Trained on face videos in a self-supervised or weakly-supervised manner, their encoder can produce well-disentangled factors including 3D appearance, identity, head pose and holistic facial dynamics, and the decoder can generate high-quality faces following the given latent codes.
Results of VASA
The authors used two benchmark datasets for the evaluation:
- VoxCeleb2 Subset: The authors randomly selected 46 subjects from the VoxCeleb2 test split and sampled 10 video clips for each, resulting in a total of 460 clips. The video clips are 5-15 seconds long, predominantly consisting of interviews and news reports.
- OneMin-32 Dataset: The authors collected an additional dataset of 32 one-minute video clips from 17 individuals, featuring more diverse talking styles such as coaching sessions and educational lectures.
The authors evaluated the key aspects of the generated talking face videos as compared to other previously built frameworks to test the performance of VASA.
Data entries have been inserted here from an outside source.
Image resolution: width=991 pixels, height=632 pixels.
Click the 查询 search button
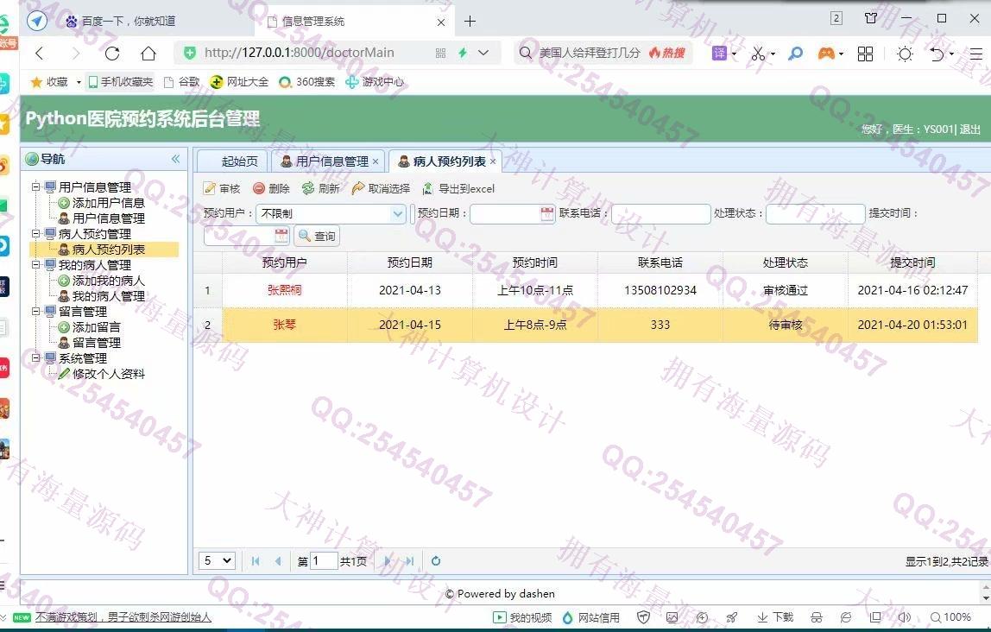click(x=317, y=236)
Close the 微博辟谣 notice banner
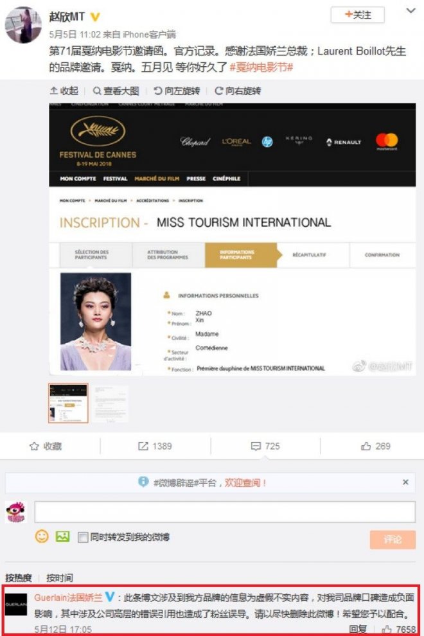 click(x=405, y=482)
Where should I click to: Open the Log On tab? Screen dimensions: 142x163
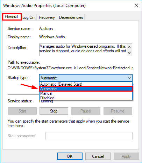pyautogui.click(x=28, y=17)
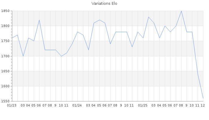Click the line's highest peak at 1850
The width and height of the screenshot is (209, 120).
pos(181,11)
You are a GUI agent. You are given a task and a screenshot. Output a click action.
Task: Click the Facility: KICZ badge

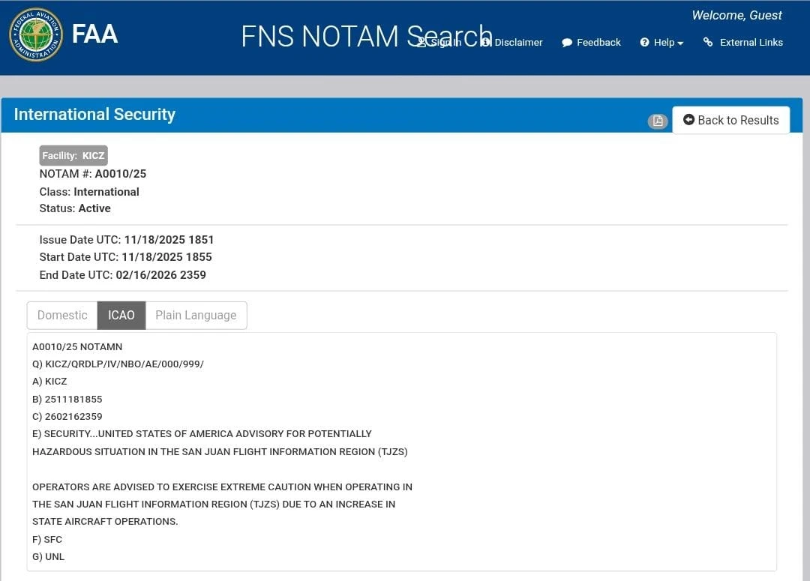(x=74, y=156)
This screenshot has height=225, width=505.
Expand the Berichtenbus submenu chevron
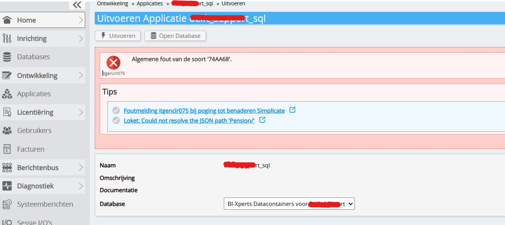tap(81, 168)
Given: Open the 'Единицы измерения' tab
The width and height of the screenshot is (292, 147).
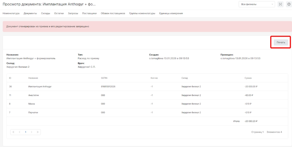Looking at the screenshot, I should point(171,13).
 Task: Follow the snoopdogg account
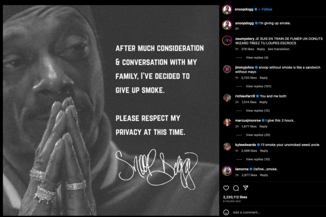267,9
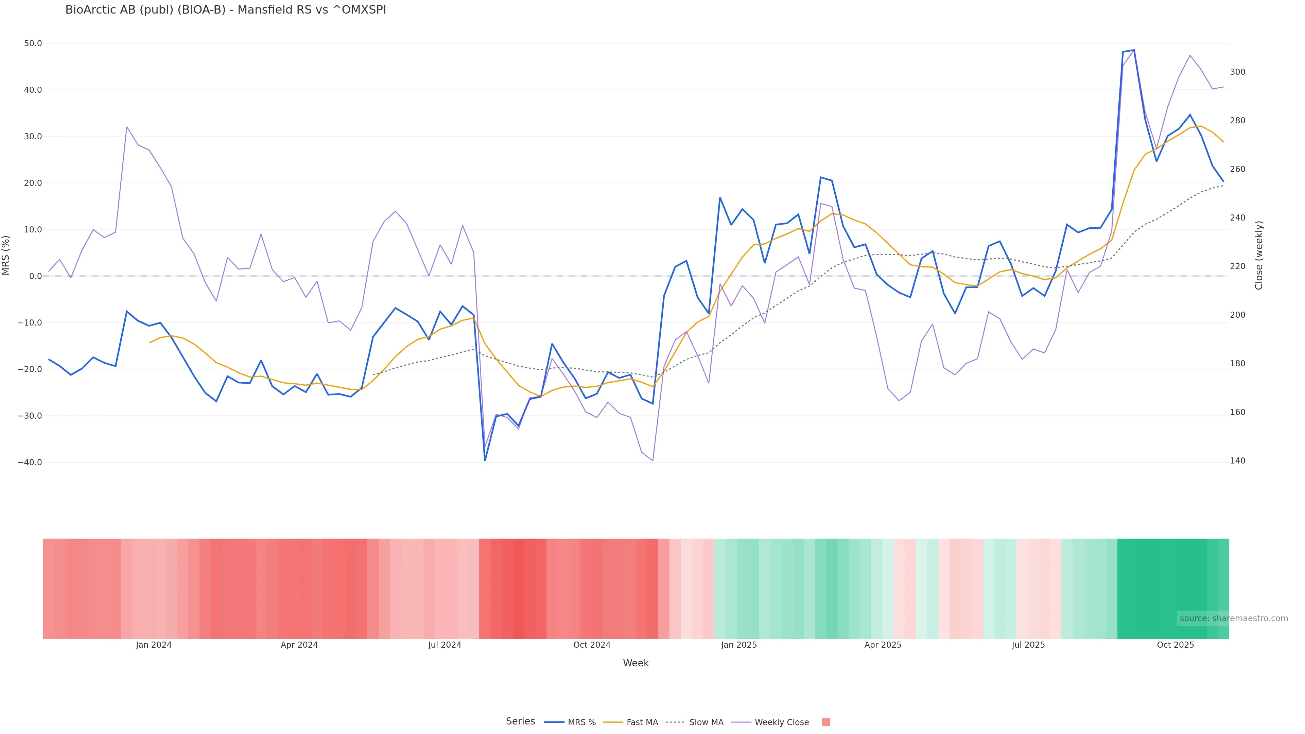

The results show that VASA-1 achieves state-of-the-art performance across all the evaluated metrics, significantly surpassing previous audio-driven talking face generation methods. The authors conclude that VASA-1 represents a major advancement towards realistic and lifelike AI-generated avatars that can engage with humans in a natural and empathetic manner.
SORA is also capable of transforming Images to Videos, but we don’t know how good it will be for doing facial expressions.
Conclusion
VASA is an astounding product that accurately represents not only lip movements but also emotions, facial dynamics, and the perceived gaze of a person. All this is simply based on a single image and audio sample!
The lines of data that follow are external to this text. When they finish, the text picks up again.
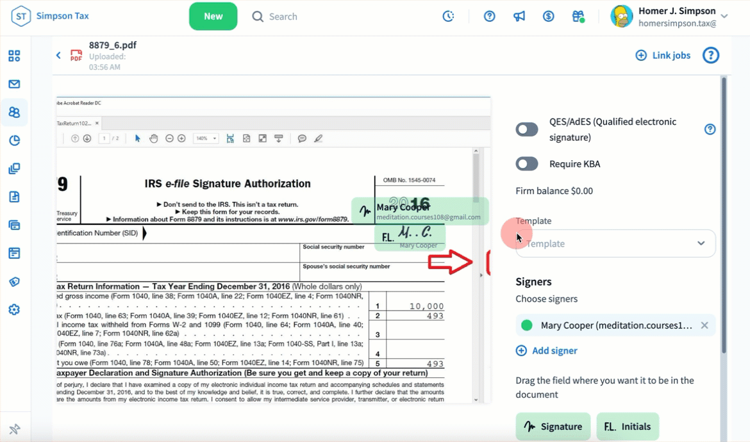Screen dimensions: 750x442
Task: Open the dashboard grid icon in sidebar
Action: (14, 56)
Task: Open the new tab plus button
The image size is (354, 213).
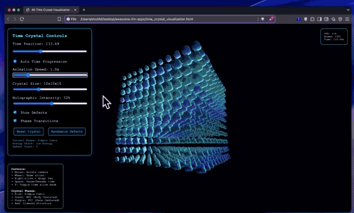Action: [x=84, y=9]
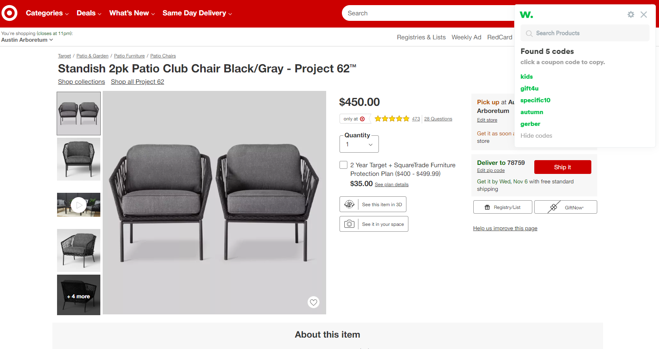Click the 3D view icon
Viewport: 659px width, 349px height.
click(x=349, y=204)
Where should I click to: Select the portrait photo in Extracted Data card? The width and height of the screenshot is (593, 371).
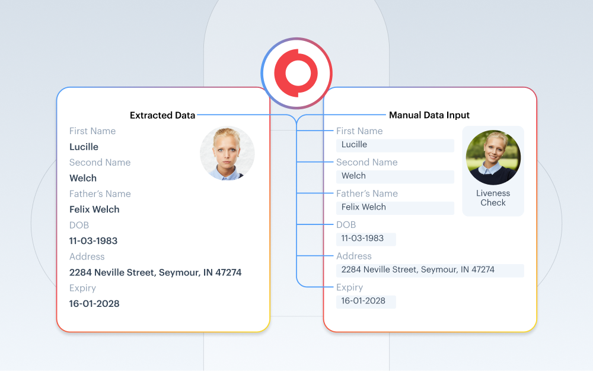coord(227,153)
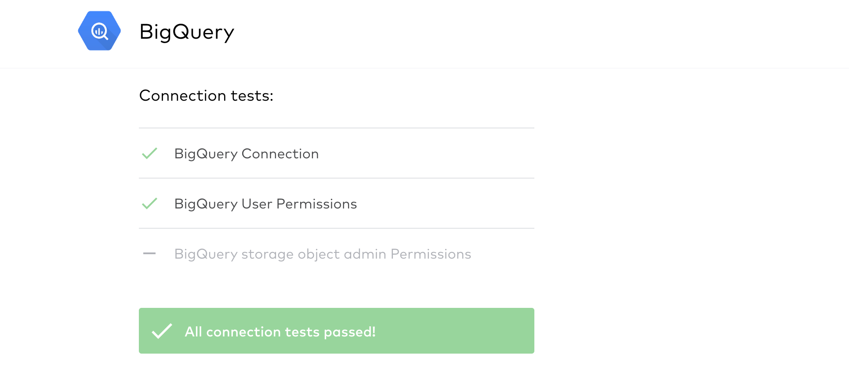The width and height of the screenshot is (849, 380).
Task: Click the All connection tests passed banner
Action: click(337, 331)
While the researchers clarified the purpose of building a framework like VASA-1, we can’t help but wonder about the possible misuse of a technology that lets you effortlessly clone and imitate people’s voices and likenesses. Many X users also noted that the release of this technology so close to the elections could be dangerous.
In general, this technology could be devastating in the wrong hands as a user could make a public figure say or do anything offensive which may threaten the stability of our society.